# [Task directions]
Copy out, from the data, each line containing the string "agent".

# [Dataset entries]
* * *

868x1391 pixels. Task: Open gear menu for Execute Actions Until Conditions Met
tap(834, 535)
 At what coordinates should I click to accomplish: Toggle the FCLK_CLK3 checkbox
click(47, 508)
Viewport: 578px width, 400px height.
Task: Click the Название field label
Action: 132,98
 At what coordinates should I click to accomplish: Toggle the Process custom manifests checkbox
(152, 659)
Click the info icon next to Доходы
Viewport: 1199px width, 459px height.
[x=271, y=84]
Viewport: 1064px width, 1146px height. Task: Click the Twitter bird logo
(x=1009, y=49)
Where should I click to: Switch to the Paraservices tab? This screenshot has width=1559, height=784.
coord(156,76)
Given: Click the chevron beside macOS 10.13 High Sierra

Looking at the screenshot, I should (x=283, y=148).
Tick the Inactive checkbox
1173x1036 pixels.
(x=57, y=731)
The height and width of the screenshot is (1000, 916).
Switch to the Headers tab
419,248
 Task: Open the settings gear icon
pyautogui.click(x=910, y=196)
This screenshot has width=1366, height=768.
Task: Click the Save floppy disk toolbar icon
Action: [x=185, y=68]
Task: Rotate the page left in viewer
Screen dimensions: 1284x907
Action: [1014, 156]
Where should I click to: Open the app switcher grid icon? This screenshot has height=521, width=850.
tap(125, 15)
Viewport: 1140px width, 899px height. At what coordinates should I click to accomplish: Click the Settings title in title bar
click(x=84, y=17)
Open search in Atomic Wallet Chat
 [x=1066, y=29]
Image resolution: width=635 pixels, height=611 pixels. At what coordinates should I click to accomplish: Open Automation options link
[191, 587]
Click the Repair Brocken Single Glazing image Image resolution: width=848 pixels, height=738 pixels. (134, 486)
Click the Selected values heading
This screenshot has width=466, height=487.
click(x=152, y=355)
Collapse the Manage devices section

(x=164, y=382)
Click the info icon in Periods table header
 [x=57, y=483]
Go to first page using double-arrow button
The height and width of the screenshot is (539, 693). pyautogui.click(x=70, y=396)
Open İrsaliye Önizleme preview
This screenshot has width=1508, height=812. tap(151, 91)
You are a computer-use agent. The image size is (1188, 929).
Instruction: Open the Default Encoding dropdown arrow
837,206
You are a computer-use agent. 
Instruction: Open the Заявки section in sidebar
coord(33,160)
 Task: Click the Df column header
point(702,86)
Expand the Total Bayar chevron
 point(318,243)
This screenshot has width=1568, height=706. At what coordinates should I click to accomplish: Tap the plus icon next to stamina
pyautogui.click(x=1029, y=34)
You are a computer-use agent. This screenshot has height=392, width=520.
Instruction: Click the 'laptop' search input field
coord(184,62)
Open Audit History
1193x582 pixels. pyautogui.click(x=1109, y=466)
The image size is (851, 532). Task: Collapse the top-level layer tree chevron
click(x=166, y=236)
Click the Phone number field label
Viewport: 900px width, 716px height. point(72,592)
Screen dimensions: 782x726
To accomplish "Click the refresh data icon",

* * *

# [Answer space]
You are a computer-use agent. The image size is (1188, 929).
You are a computer-use agent. 
You are a computer-use agent. This screenshot has height=392, width=520.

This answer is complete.